Description of the work
A comprehensive knowledge base gathers relevant information to help scientists clarify their research questions and to validate operational tasks. However, building and populating such a knowledge base, with proper and detailed information resulting from different sources, is a challenge in itself. Although the information is usually accessible, e.g. in logs, it is not trivial to correlate pieces of data. Manual data collection is an error-prone task and requires enormous manpower, due to the amount of log registered by the processes. An automated solution is needed.
Our approach to build a knowledge base is a three-folded mechanism. First, the EbioCrawler is designed to gather automatically already existing logs that contain information generated by different application systems (e.g. MOTEUR and DIANE), including workflow descriptions and execution reports, system outputs, communication accounts and status reports. Secondly, a provenance repository is built around the notion of graphs outlined by the OPM model. The repository is defined using a relational database schema that captures the concepts of the OPM model but extending it to support Events. Event-driven systems are common in scientific environments, but their provenance is not well captured by the OPM alone. The provenance data collected by the EbioCrawler is stored into the repository using the Application Program Interface (API) from the Provenance Layer Infrastructure for E-Science Resources(PLIER), allowing developers to build, store and share (by XML serialization) graphs using the OPM model.

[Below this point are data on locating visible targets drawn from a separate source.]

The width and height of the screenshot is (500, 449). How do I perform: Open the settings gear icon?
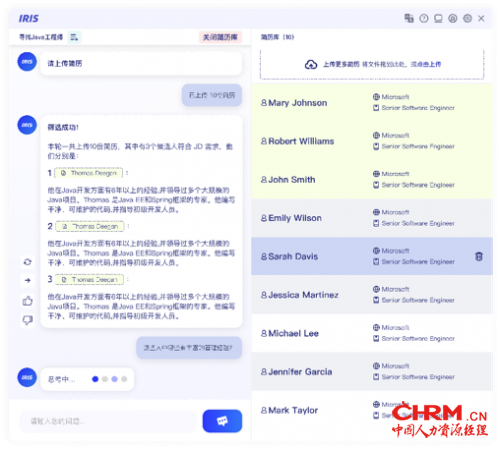tap(467, 18)
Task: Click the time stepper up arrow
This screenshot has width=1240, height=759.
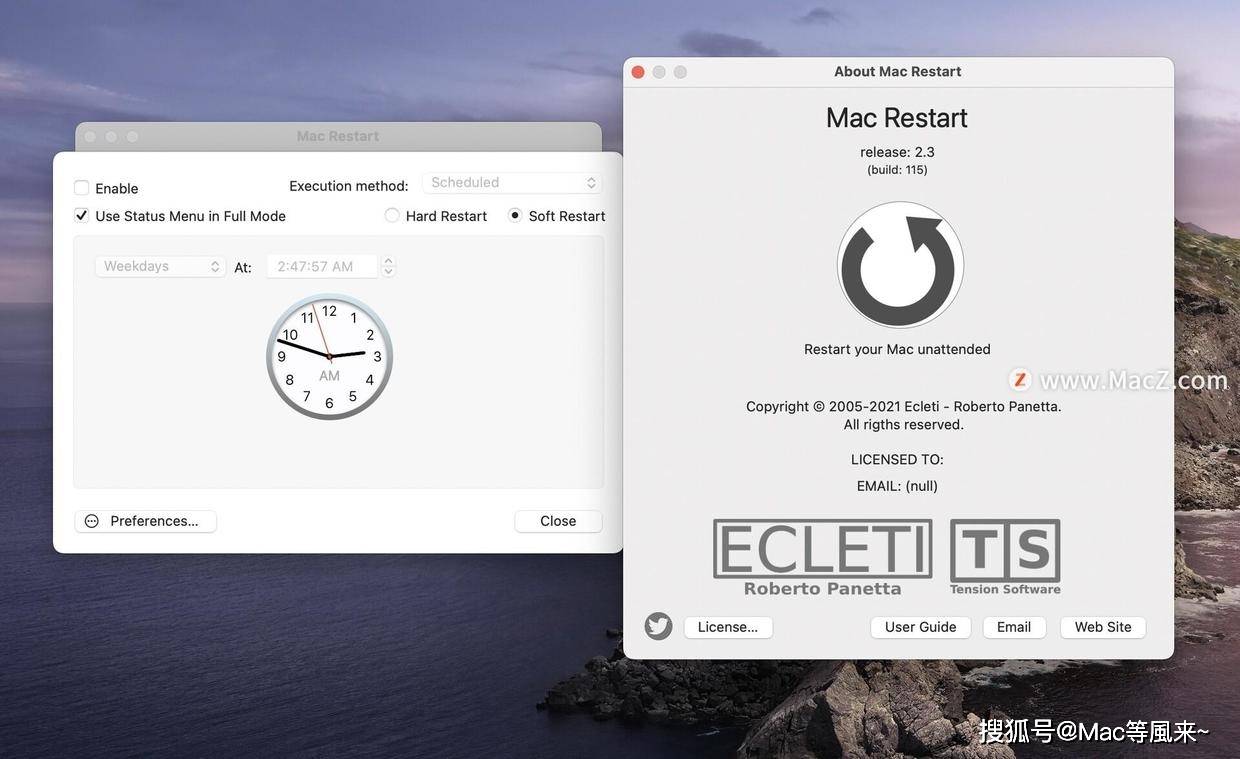Action: pyautogui.click(x=388, y=261)
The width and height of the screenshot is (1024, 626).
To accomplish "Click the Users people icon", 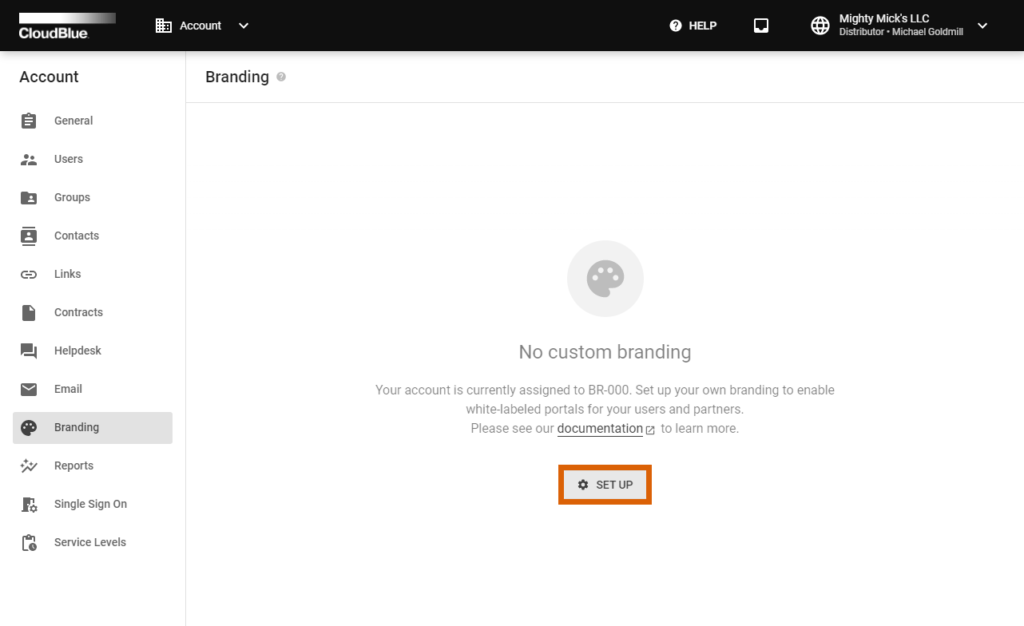I will click(29, 159).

The third mechanism enables the analysis of the provenance data. Using the homogeneous view of the information in the repository based on the OPM ontology, the provenance can be now transformed, or serialized, into specific formats (RDF, XML, etc.) or other representations. Examples of viewing mechanisms are a graphical interface to analyze the provenance graphs and a query interface to find events of interest.
The knowledge base for e-Bioinfra was achieved by implementing OPM and DC data models into a relational database management system. The rich and complex data available within the e-Bioinfra application were challenging enough to test and validate our approach. These data relates to a few thousands of scientific experiments, which have been performed using Moteur/Diane workflow system.
Provenance data for e-Bioinfra, including workflows description and logs files, is collected automatically from the various e-bioinfra components and transformed into a knowledge base repository. This knowledge base can be accessed for analysis of the experiment provenance in various forms (e.g. GUI for provenance graphs)
Although establishing the knowledge base is fundamentally for documentation, specific tools are needed to be implemented in order to better explore the information in the knowledge base. Each tools could be tailored to the specific need of the application domain and the type of users.